- Status: Active
- Location: Ikorodu
- Country: Nigeria
- Founder: Oba Kaalu Ekewaolu
- Area: The Rogunyo
- traditional ruler: Ayangburen of Ikorodu

= Odun-Osu Festival =

Annual traditional festival in Ikorodu, Nigeria

The Odun-Osu Festival is an annual traditional festival celebrated in Ikorodu, Lagos State, Nigeria. It is the first traditional festival of the year in the town, marking the commencement of other traditional celebrations. The festival is considered a royal event and is led by the Ayangburen of Ikorodu, the town's traditional ruler, in March.

==History and background==

The Odun-Osu Festival takes place annually toward the end of the dry season, just before the first rains.
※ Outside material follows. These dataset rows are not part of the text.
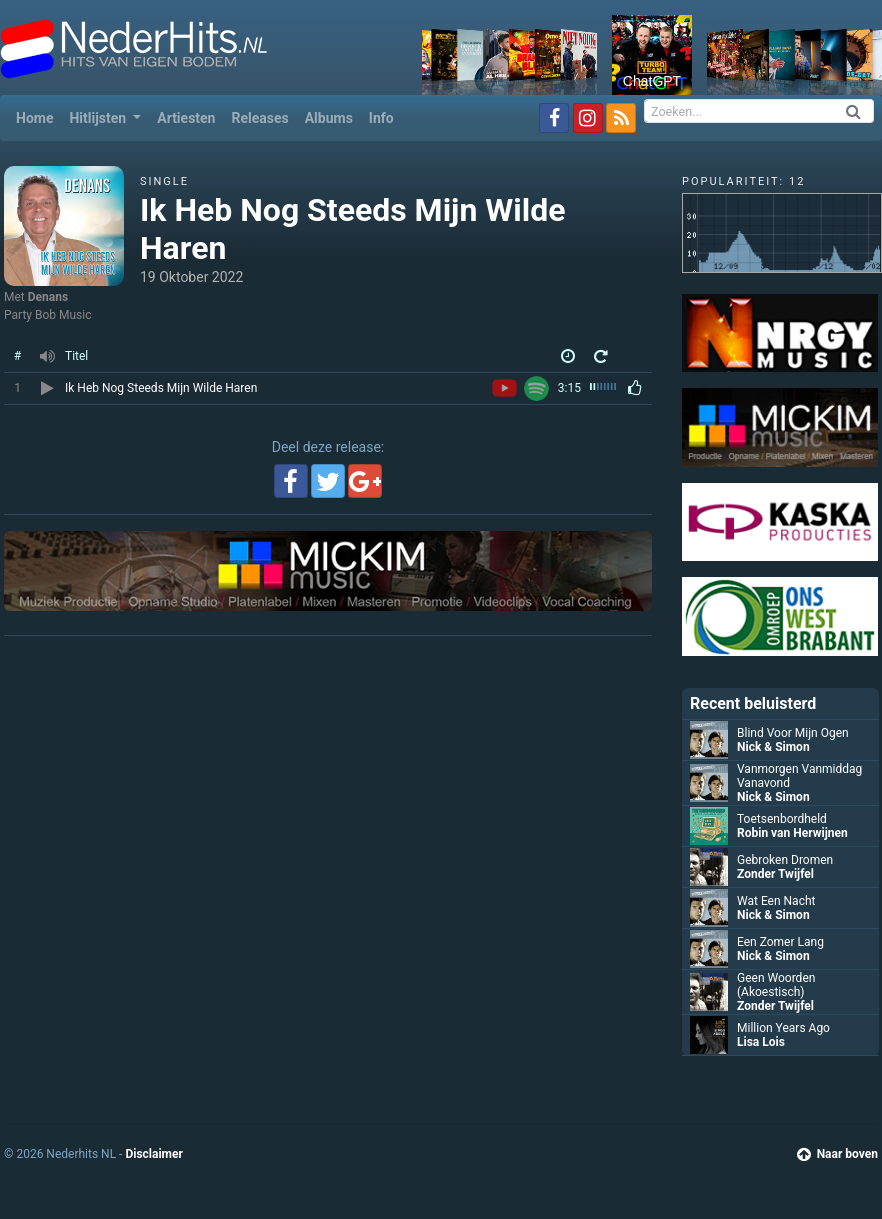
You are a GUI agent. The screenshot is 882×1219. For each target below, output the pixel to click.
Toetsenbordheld (782, 819)
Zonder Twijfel (775, 874)
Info (381, 118)
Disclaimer (153, 1154)
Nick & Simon (773, 747)
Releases (259, 118)
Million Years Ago (783, 1028)
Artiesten (186, 118)
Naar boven (837, 1154)
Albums (329, 118)
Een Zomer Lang (780, 942)
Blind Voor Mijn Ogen (793, 733)
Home (38, 116)
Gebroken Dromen (785, 860)
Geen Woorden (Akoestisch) (776, 985)
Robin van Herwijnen (792, 833)
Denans (48, 297)
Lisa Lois (761, 1042)
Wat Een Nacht (776, 901)
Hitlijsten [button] (99, 118)
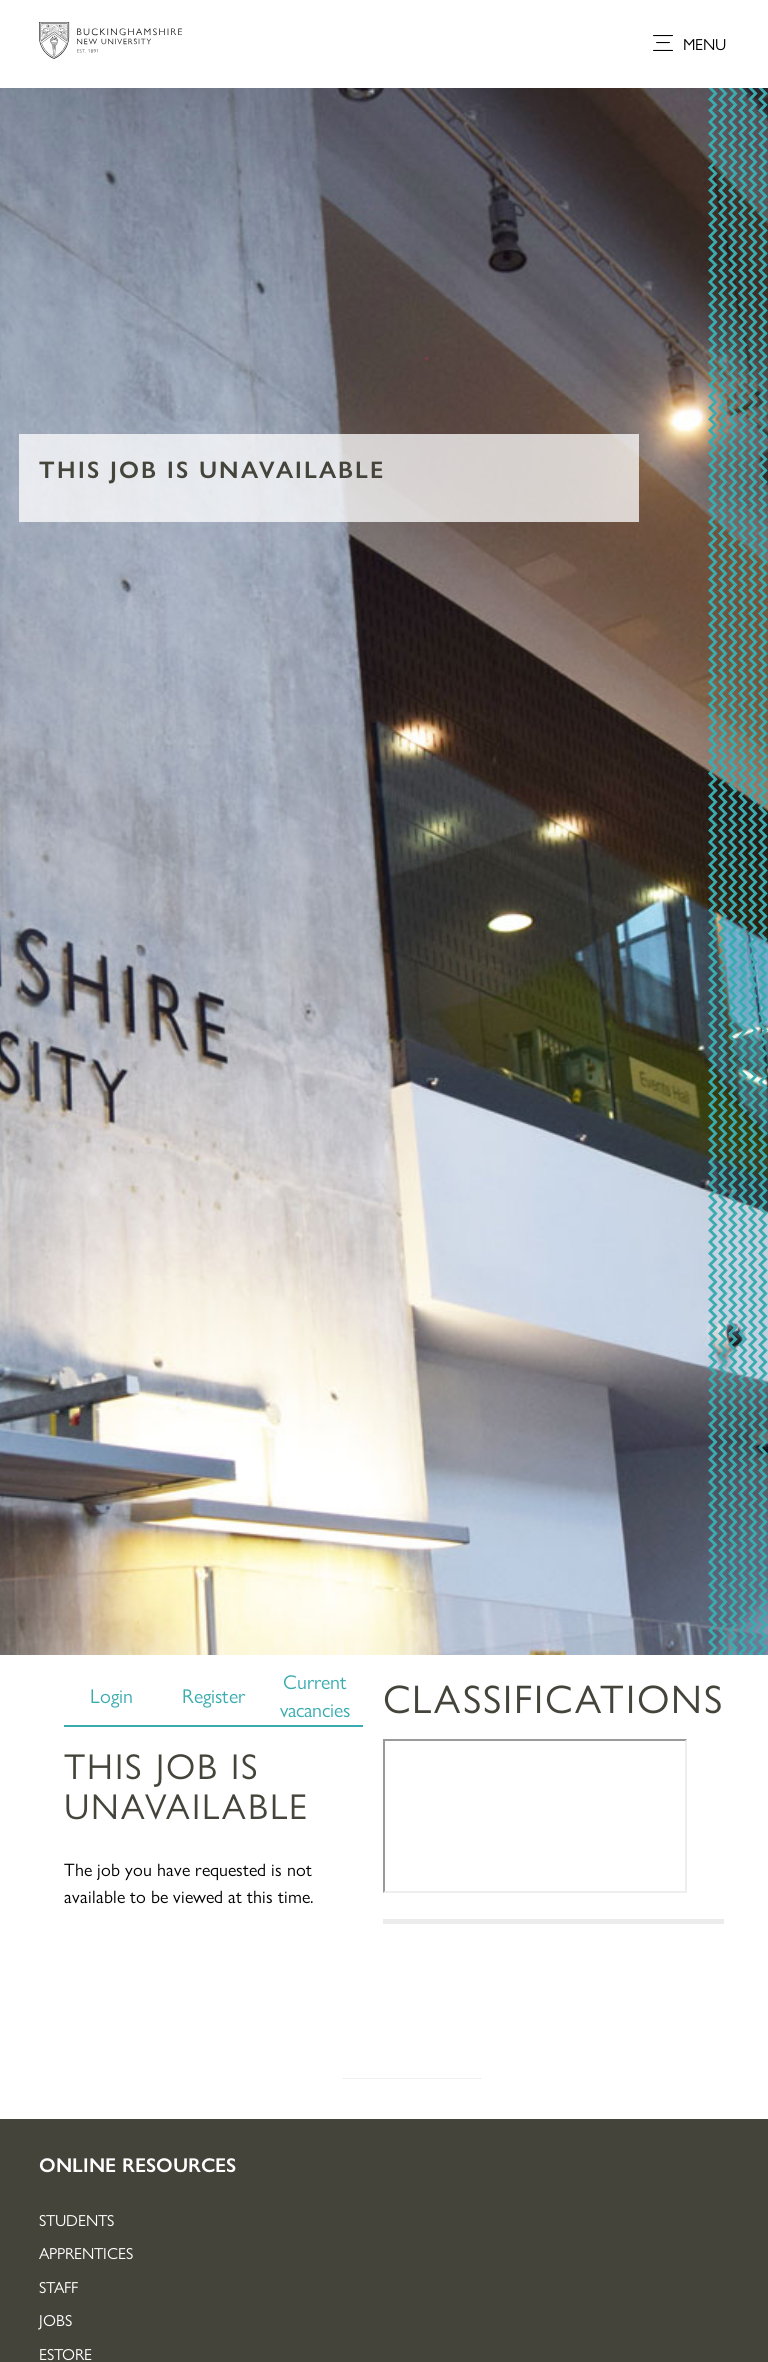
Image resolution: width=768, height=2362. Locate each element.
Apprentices (86, 2252)
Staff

It is a royal festival, deeply rooted in the traditions of Ikorodu, with participation from the highest traditional social club, The Rogunyo.

The festival was introduced by Oba Kaalu Ekewaolu, the fourth monarch of the Ikorodu Kingdom, who held the title Adegboruwa the 3rd. Oba Ekewaolu not only established the festival but also laid down the procedures for its celebration.

==Festival ceremonies==
The Rogunyo drum is played during the festival to commemorate the victory in the ancient Egba war. Following this, the Kekeku (sea turtle shell) is played by the Odis, the custodians of the royal throne. The rites conclude with the Oba paying tribute to his predecessors and pronouncing blessings of prosperity on the land.

The theme song of the Odun-Osu festival reflects the noble intentions of the event: "Wa lowo, wa bimo lodun ton'bo...". The song is a prayer for wealth and fertility for all participants.